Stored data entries
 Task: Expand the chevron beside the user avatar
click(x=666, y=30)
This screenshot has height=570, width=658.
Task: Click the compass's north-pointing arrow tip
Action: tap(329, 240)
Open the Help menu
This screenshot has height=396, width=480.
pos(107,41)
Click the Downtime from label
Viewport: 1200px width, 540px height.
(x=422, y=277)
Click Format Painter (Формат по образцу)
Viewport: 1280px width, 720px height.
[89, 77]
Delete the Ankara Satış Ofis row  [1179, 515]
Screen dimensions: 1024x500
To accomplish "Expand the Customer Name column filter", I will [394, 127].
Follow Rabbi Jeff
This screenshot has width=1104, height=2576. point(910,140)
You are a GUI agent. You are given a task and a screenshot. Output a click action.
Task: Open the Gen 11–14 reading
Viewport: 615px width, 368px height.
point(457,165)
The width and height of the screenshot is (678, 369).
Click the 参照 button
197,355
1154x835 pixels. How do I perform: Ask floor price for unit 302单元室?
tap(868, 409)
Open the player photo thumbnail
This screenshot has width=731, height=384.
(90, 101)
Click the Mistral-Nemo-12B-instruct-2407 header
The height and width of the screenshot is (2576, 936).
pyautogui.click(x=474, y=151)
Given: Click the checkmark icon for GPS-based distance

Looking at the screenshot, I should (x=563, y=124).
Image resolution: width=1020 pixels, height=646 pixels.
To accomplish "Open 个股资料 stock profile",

ASSIGNED TASK
The answer must consist of each line from the entries that contains the string "accomplish".

RESPONSE FOR THIS EXERCISE
To accomplish "Expand the Customer Name column filter", I will [394, 127].
To accomplish "Open 个股资料 stock profile",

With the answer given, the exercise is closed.